--- BEGIN Records supplied ---
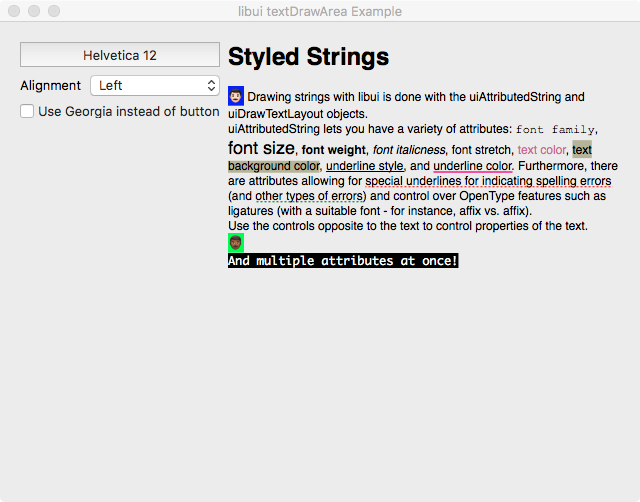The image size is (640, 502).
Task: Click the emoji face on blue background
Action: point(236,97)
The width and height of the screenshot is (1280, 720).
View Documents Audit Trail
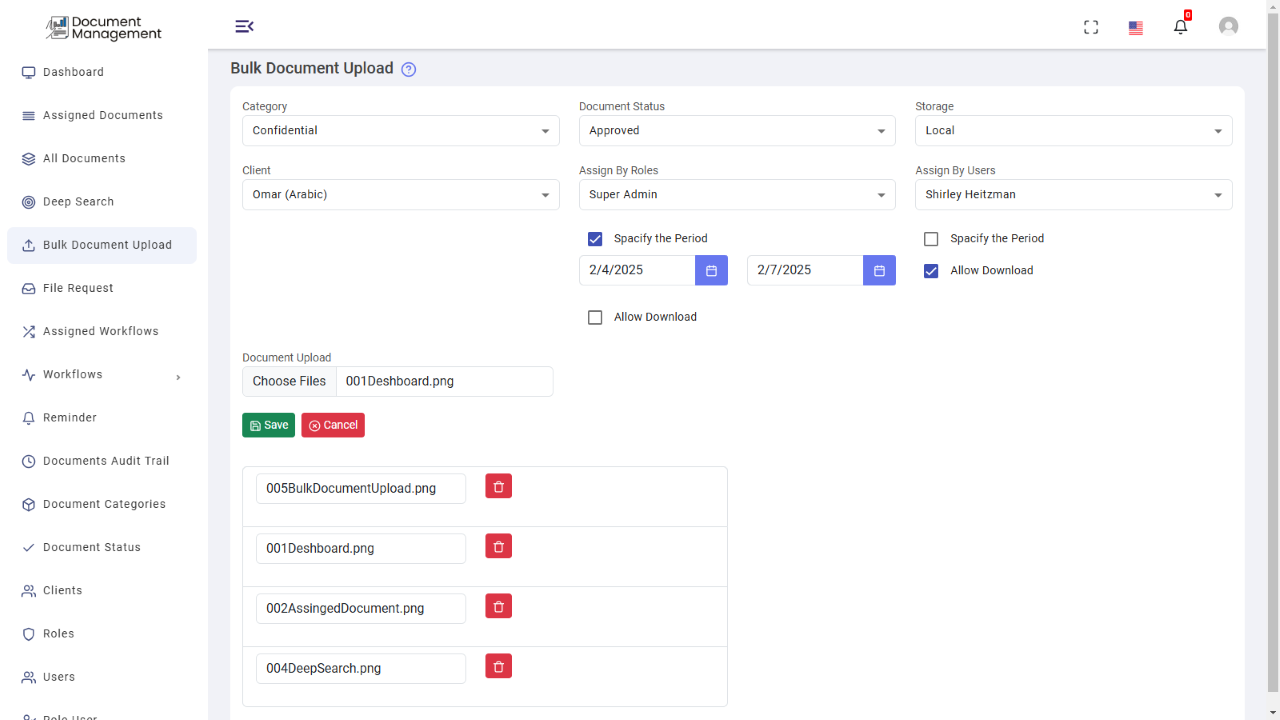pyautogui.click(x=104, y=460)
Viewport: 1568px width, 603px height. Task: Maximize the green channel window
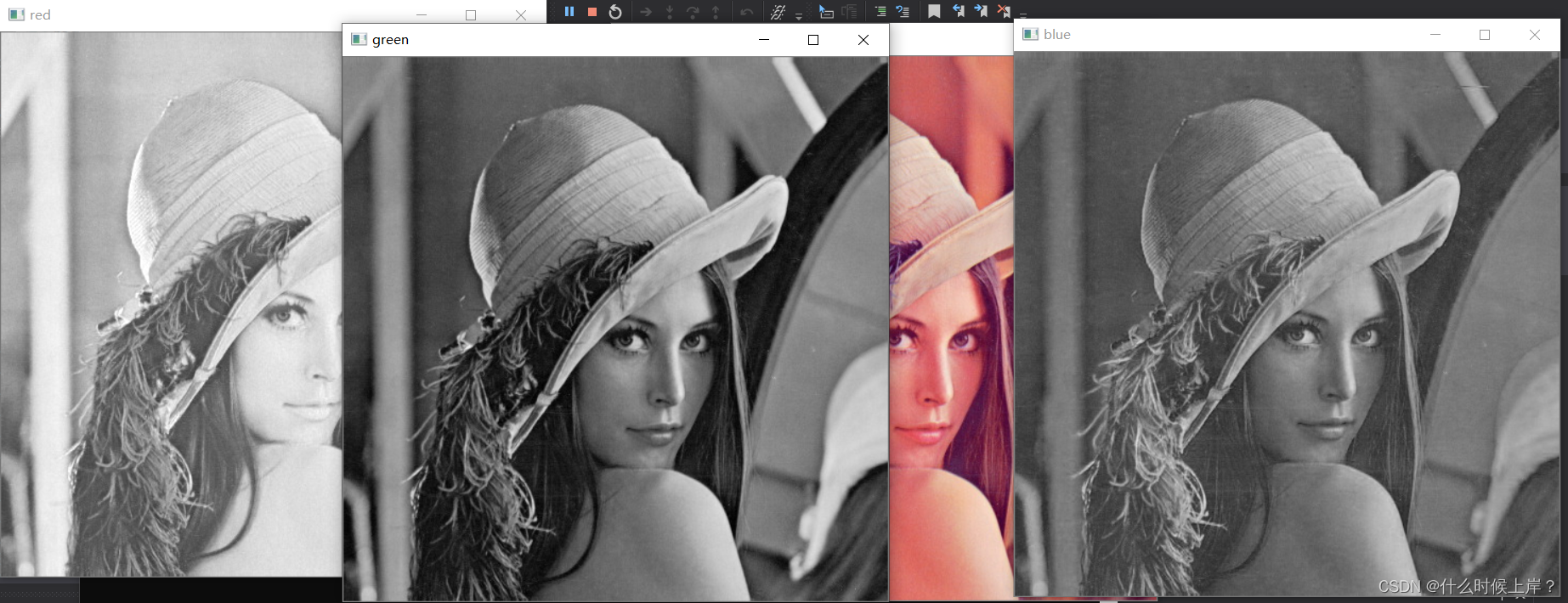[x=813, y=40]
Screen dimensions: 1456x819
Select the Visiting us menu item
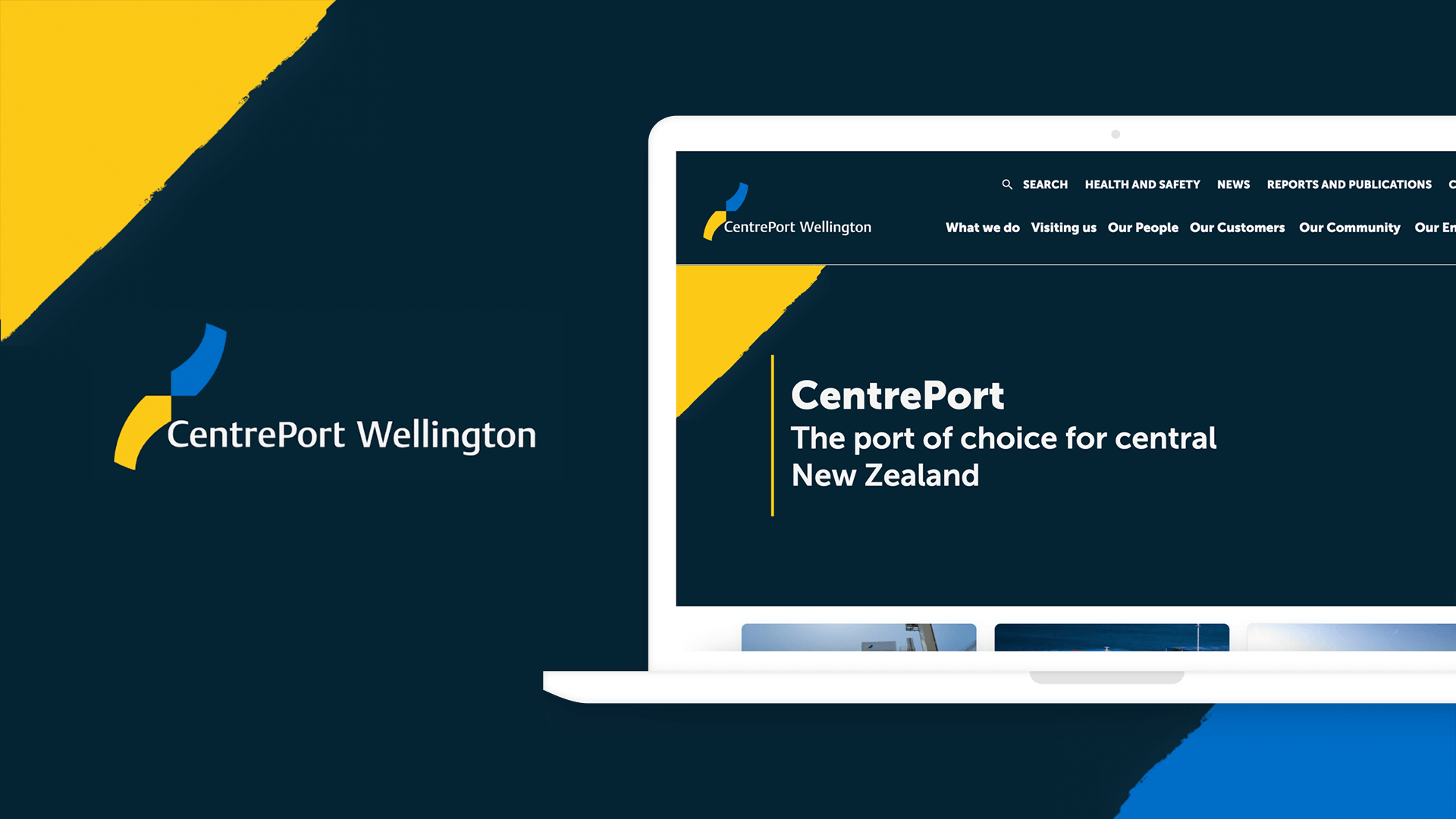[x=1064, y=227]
--- END Records supplied ---
# Given problem:
Reproduce every line of the listing above word for word, leaving out the pictures.

# The reply:
The image size is (640, 502).
Task: Click the emoji face on blue background
Action: point(236,97)
The width and height of the screenshot is (1280, 720).
View Documents Audit Trail
pyautogui.click(x=104, y=460)
Viewport: 1568px width, 603px height. Task: Maximize the green channel window
[x=813, y=40]
Screen dimensions: 1456x819
Select the Visiting us menu item
[x=1064, y=227]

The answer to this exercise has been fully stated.